_Document passage:_
And occasionally I certainly do find myself feeling angry at the more flagrant instances, but then remind myself that we’re all influenced by each other and always have been – that’s how art develops. So, in a twisted way, it’s a complement that my creation was congruent enough for someone to want to steal it.

 

A good artist, a real artist, takes time to allow external influences to filter through his or her inner structure and develop them into a new original form, rather than blatantly, unimaginatively copying.

 

A lesser artist, an inauthentic artist, takes no time at all, doesn’t bother letting the influence filter through any sort of process and merely copies. And if they’re good at the game and have a profile, they tend to be very successful at it. It’s well known that copyists in all fields tend to make more money than originators on the whole.

 

And the process is accelerating. Take the new midi-rip feature on Ableton Live 9, for instance, where you stick a tune in and it rips all the midi parts for you. It makes it easier than ever to effectively steal a currently successful tune, tweak it enough then release it as your own, but almost the whole so-called artistic process occurs in the computer rather than in the person.

 

But a true artist, even if just using Ableton’s midi-rip (which I must admit is great) will still create something fresh from it, they will still go through the creative process – not just because the ethic is there not to steal, but because as an artist, this creative process, even if sped up by and facilitated through technology, is the whole point of it, the very reason for staying alive.

 

That sounds melodramatic perhaps, but if you’re a real artist you’ll resonate with this feeling.Your reward as a genuine creator is to create, and to experience the true splendor (along with the occasional pain) of full immersion in the creative process.

Recorded data
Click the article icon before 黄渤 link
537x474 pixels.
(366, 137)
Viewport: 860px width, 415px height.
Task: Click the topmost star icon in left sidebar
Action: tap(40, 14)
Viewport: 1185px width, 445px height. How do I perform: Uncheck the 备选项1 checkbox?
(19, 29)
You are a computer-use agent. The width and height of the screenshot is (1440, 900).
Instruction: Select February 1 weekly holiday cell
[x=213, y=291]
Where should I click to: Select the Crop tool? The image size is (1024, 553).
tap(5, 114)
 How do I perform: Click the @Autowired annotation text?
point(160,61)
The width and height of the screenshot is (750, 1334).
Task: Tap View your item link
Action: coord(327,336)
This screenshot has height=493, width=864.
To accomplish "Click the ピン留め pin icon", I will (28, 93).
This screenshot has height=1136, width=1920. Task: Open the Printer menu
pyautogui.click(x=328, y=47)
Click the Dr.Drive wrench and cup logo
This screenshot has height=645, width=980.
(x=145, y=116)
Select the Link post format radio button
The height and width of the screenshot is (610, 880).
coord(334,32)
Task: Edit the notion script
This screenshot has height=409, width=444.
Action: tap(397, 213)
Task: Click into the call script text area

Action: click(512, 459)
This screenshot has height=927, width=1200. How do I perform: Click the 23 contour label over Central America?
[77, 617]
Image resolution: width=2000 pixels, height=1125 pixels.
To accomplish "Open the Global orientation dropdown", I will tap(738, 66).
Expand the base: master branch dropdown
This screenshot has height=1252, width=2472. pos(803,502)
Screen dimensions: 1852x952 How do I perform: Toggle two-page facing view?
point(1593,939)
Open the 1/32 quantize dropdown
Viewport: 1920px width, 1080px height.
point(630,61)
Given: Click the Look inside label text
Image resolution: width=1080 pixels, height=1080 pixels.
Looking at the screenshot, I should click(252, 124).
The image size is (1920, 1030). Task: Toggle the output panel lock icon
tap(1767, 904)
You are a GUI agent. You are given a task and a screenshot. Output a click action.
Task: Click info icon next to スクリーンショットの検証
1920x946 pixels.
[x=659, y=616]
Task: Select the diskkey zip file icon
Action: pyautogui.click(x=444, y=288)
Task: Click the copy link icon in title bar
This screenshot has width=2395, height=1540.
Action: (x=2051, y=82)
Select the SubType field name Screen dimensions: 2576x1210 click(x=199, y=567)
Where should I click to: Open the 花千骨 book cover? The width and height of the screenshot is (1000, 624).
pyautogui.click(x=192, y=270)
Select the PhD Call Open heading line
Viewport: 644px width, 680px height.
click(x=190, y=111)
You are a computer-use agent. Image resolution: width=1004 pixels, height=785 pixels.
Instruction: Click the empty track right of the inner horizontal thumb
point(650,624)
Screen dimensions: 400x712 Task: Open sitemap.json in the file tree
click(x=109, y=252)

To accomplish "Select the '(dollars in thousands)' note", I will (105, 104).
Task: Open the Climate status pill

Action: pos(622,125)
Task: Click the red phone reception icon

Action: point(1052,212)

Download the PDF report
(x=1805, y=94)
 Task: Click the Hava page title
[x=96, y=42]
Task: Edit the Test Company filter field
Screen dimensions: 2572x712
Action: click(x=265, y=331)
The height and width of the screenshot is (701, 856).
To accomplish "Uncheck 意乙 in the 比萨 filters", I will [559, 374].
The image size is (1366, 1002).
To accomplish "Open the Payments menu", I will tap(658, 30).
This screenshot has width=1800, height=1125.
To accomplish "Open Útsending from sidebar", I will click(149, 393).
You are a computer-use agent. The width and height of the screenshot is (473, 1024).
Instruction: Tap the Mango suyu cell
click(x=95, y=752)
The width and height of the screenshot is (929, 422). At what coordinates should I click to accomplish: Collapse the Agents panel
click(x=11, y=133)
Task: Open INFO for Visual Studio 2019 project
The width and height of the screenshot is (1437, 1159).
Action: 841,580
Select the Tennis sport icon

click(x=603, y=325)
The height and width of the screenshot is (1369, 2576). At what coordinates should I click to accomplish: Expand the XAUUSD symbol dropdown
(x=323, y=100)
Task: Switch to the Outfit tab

_Stated task 1:_
Using the passage on artistic copying, decide whether each of these statements agrees with it: (a) copyists tend to earn more than originators overall, (b) the midi-rip feature belongs to Ableton Live 10, (c) the writer considers the midi-rip feature great. Answer yes or no for each, and quote the words from the passage that settle it.
_Stated task 2:_
Quote the passage on artistic copying from "And occasionally I" up to and including "on the whole.".

_Problem solution 1:_
(a) Yes: "It’s well known that copyists in all fields tend to make more money than originators on the whole."
(b) No: "the new midi-rip feature on Ableton Live 9"
(c) Yes: "which I must admit is great"

_Problem solution 2:_
And occasionally I certainly do find myself feeling angry at the more flagrant instances, but then remind myself that we’re all influenced by each other and always have been – that’s how art develops. So, in a twisted way, it’s a complement that my creation was congruent enough for someone to want to steal it.

 

A good artist, a real artist, takes time to allow external influences to filter through his or her inner structure and develop them into a new original form, rather than blatantly, unimaginatively copying.

 

A lesser artist, an inauthentic artist, takes no time at all, doesn’t bother letting the influence filter through any sort of process and merely copies. And if they’re good at the game and have a profile, they tend to be very successful at it. It’s well known that copyists in all fields tend to make more money than originators on the whole.